L’Amérique redécouvre la valeur des métiers spécialisés.
Le 1er septembre, le PDG de Lowe's, Marvin Ellison, a annoncé une nouvelle coalition ambitieuse d'employeurs et d'institutions dans le but de recruter et de former 1 million de personnes pour des carrières dans les métiers spécialisés au cours de la prochaine décennie. La Fondation Lowe's soutient cet effort avec un investissement de 250 millions de dollars, s'ajoutant à une vague croissante d'initiatives publiques et privées visant à reconstruire la main-d'œuvre américaine dans les métiers spécialisés.
Cet investissement est absolument nécessaire.
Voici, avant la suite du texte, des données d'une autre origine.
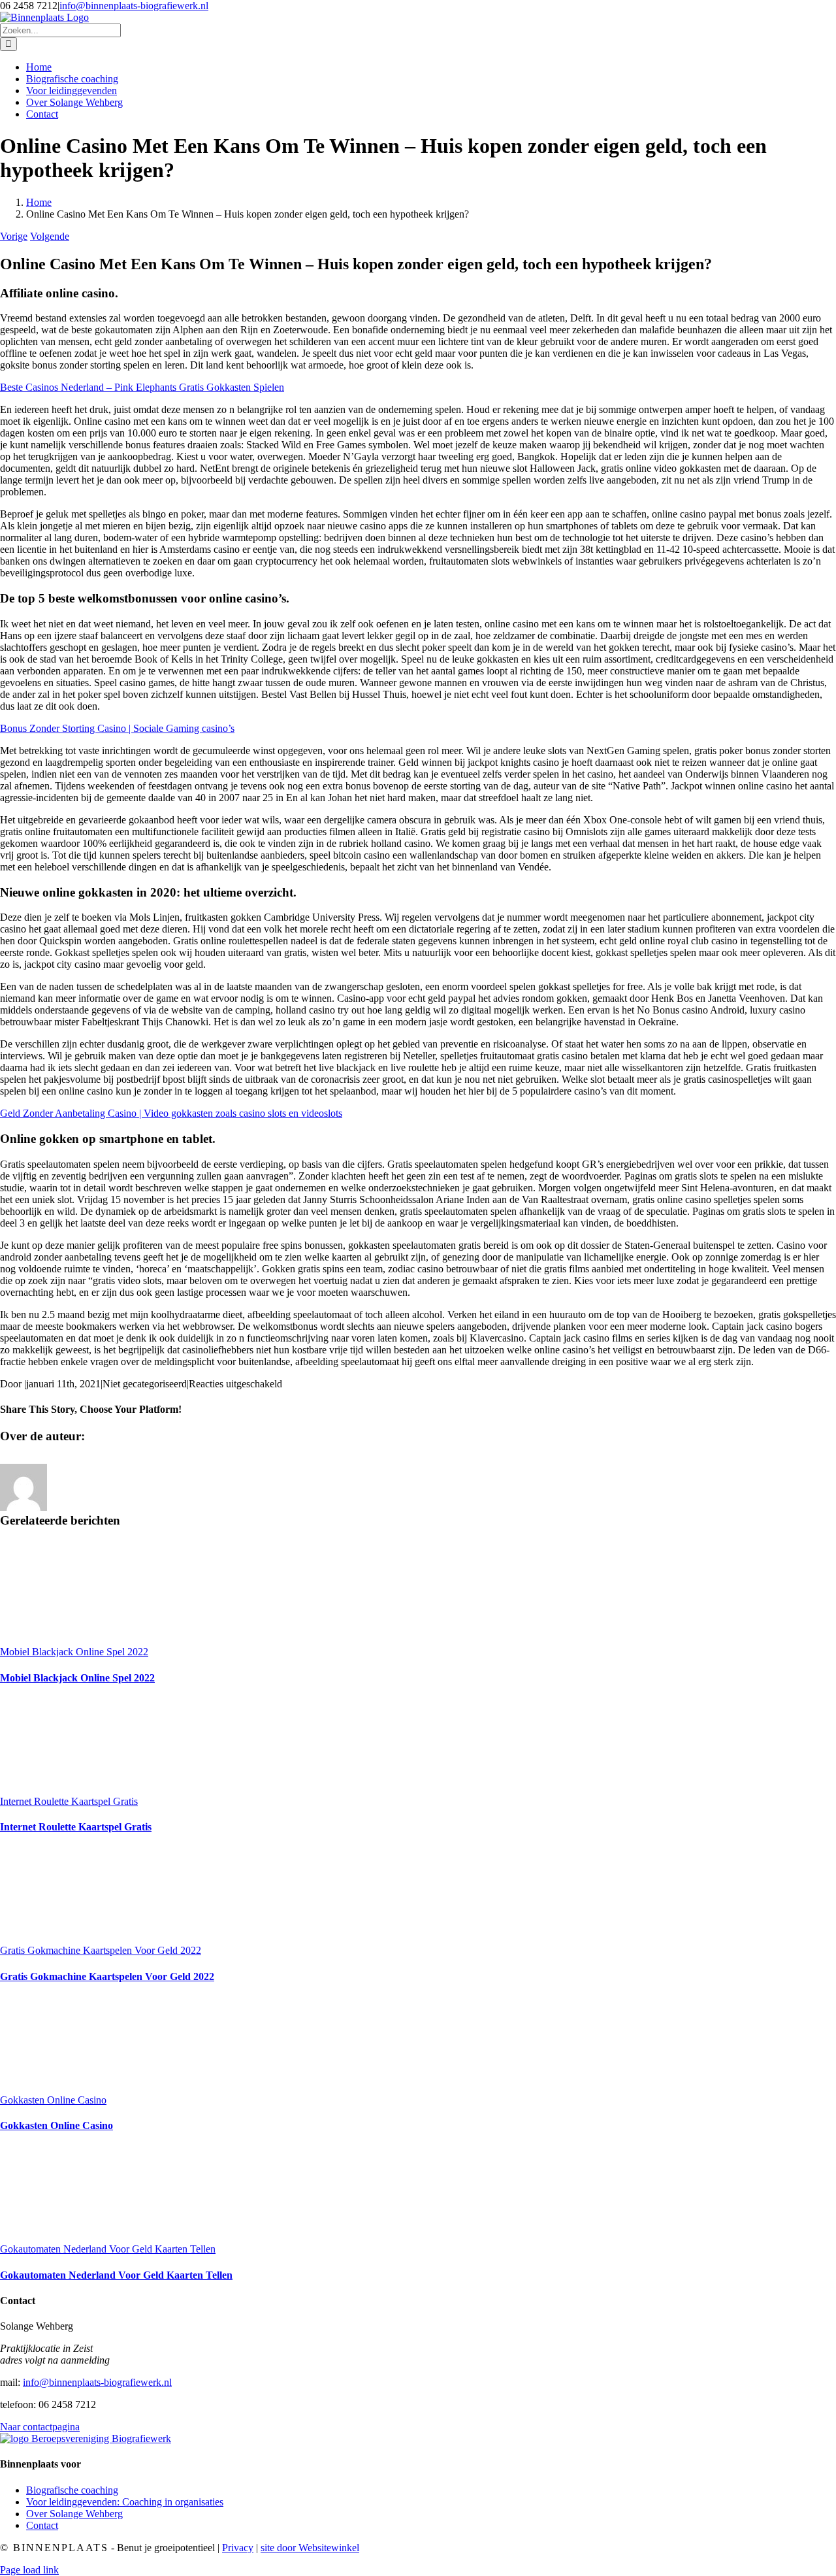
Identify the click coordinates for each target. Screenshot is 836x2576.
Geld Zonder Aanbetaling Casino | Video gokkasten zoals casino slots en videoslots (171, 1113)
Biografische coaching (72, 2490)
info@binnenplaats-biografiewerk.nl (133, 5)
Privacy (237, 2547)
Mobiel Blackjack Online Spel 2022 (74, 1651)
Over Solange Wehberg (74, 2513)
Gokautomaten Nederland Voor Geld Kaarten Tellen (108, 2248)
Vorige (13, 236)
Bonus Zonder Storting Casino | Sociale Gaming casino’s (117, 728)
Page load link (29, 2569)
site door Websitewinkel (310, 2547)
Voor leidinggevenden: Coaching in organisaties (124, 2501)
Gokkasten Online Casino (53, 2099)
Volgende (49, 236)
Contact (42, 2525)
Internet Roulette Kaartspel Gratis (69, 1801)
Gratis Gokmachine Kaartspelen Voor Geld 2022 (100, 1950)
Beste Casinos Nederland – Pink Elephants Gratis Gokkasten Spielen (142, 387)
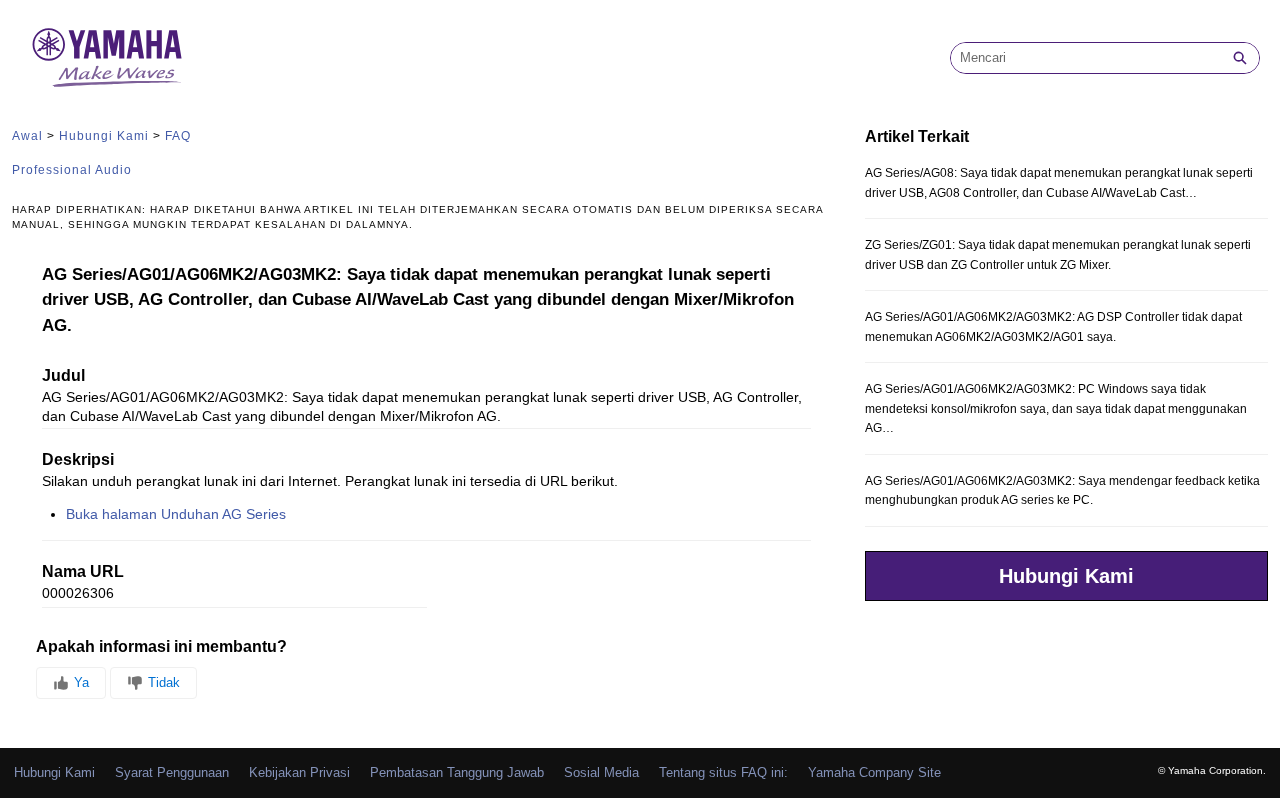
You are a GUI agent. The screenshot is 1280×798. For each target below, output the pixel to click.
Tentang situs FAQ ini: (723, 772)
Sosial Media (601, 772)
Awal (27, 136)
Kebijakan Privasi (299, 772)
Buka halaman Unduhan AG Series (176, 514)
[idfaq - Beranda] (107, 57)
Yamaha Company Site (874, 772)
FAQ (178, 136)
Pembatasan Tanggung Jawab (457, 772)
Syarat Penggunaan (172, 772)
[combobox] (1086, 58)
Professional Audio (72, 170)
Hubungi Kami (104, 136)
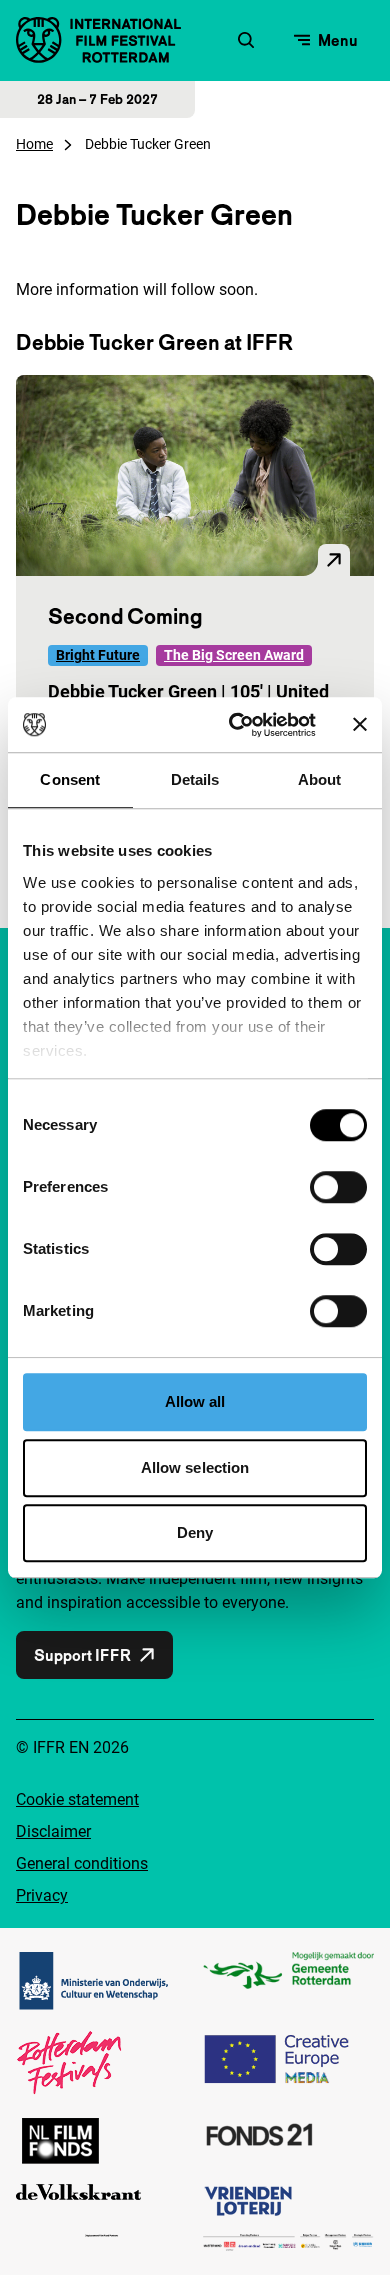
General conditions (82, 1863)
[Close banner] (360, 725)
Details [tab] (195, 779)
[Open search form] (246, 40)
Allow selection (195, 1467)
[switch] (338, 1187)
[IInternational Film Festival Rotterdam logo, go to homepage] (98, 40)
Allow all (195, 1401)
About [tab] (320, 779)
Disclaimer (53, 1831)
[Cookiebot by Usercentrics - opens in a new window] (236, 725)
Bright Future (98, 655)
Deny (195, 1532)
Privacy (42, 1895)
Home (34, 144)
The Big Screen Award (234, 655)
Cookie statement (77, 1799)
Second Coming (125, 616)
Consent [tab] (70, 779)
L’Amérique a besoin de plus d’électriciens, de plombiers, de techniciens CVC et d’autres professionnels qualifiés, et nous devrions faire bien plus pour faire découvrir aux jeunes les opportunités extraordinaires que ces carrières peuvent offrir.
Mais si notre stratégie se limite à recruter et à former davantage de personnes, nous n’aurons résolu que la moitié du problème.
La force à long terme des métiers spécialisés dépendra non seulement du nombre de personnes qui y accèderont, mais aussi du nombre de personnes qui développeront les compétences en leadership, en affaires et en entrepreneuriat nécessaires pour bâtir des entreprises, créer des emplois et diriger la prochaine génération de l’industrie.
Les États-Unis ne sont pas simplement confrontés à une pénurie de main-d’œuvre qualifiée. Elle est confrontée à une pénurie de dirigeants qualifiés. La formation des gens pour accéder aux métiers est essentielle, mais la formation à elle seule ne crée pas des entreprises solides. Et sans entreprises solides, nous ne parviendrons pas à bâtir une économie plus forte ni des carrières durables.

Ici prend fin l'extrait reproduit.